This post is going to be very thought driven.
In a comment on the post below this one is a link to a post that has made me think very long and hard....
I have this unshakable desire to have a child, like stated in the post below. Every logical bone in my body is telling me it would be very foolish even selfish to bring a child into this world right now because of money and insurance issues. But, I can't help but think God is giving me this urge for a reason. That he wants me to put the decision in his hands and to trust him.
For a long time I had no trust or love for him which over the past months has changed drastically. I almost feel that God is trying to break the last bit of fear and uncertainty I have about him away by giving me these feelings for such an important situation.
I am left with so many questions though. What if I'm wrong? If I get pregnant will he make every thing ok? Will I even get pregnant before these issues are resolved? Will I get pregnant at all? I guess this is where the trust is sopposed to come in.
Besides all this I am on the pill and normally I felt nothing wrong about this but now, now it's different.
The pill makes you not ovulate but it also makes the lining of your uterus thinner so even if you did conceive the embryo wouldn't implant. Have I accidentally killed a child? This thought is wretching my brain. I am very pro-life so the thought that I might have killed a living being is sickening me. Could this have possibly happend? I need to pray long and very hard sbout this.
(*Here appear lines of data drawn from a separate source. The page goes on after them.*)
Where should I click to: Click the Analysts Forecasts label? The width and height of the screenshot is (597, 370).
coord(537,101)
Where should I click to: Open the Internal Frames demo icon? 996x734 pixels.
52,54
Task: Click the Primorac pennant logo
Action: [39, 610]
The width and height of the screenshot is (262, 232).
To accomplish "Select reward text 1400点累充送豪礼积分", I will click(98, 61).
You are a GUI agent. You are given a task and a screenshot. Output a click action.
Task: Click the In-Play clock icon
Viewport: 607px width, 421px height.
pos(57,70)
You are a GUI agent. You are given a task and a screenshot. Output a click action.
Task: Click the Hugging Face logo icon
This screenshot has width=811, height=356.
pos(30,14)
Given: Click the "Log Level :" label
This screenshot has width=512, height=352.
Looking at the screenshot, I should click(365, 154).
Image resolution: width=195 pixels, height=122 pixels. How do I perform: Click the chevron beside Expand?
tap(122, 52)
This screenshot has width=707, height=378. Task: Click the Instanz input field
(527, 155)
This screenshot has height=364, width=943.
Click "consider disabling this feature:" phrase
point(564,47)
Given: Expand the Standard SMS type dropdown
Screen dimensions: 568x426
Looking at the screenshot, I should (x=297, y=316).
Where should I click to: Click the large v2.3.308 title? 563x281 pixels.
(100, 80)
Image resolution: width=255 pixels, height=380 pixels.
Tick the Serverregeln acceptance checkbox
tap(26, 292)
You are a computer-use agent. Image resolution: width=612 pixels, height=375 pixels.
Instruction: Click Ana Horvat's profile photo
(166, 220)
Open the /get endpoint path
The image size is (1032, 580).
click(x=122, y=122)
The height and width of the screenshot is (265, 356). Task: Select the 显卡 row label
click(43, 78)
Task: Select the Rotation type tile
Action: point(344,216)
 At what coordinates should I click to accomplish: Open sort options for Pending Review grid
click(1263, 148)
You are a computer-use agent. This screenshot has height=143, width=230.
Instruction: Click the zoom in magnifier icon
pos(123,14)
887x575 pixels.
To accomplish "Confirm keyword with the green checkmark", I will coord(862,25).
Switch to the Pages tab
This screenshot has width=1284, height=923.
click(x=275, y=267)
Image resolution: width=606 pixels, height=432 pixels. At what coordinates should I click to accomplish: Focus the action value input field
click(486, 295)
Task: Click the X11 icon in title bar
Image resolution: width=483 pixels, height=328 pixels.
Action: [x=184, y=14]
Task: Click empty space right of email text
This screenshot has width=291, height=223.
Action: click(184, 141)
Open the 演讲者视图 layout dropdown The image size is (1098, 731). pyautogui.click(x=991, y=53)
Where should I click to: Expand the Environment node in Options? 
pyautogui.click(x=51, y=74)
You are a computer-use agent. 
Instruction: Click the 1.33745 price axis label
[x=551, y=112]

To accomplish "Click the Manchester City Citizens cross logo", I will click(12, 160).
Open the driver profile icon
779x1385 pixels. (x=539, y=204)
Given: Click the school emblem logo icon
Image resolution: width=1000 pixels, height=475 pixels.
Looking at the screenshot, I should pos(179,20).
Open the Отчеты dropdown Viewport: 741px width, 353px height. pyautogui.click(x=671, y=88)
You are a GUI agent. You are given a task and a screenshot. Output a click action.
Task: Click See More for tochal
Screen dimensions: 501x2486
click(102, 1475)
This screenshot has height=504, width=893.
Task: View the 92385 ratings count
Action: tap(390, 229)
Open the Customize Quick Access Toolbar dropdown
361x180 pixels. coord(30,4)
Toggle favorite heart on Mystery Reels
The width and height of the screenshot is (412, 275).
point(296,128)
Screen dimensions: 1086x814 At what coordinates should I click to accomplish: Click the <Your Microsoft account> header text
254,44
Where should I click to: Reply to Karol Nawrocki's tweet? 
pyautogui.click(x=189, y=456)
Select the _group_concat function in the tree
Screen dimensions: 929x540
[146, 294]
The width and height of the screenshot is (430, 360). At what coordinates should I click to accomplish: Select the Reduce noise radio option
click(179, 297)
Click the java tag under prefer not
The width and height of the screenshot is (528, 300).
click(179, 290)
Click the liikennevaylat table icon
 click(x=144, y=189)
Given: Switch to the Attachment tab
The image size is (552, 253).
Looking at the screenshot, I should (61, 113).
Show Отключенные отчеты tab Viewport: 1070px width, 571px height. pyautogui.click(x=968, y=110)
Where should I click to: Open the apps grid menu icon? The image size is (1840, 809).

I also definitely think DH and I will have a very long talk about me getting off the pill. Not actively try for a child but to just put it in his hands. I don't think he will like this idea though. I know he wants a child very very badly, but the possibility of actually bringing one into this world when we could possibly not be ready may not go over so well. We will see.
I will pray tonight about this and read my bible ( the first time in a very long time) and see what happens.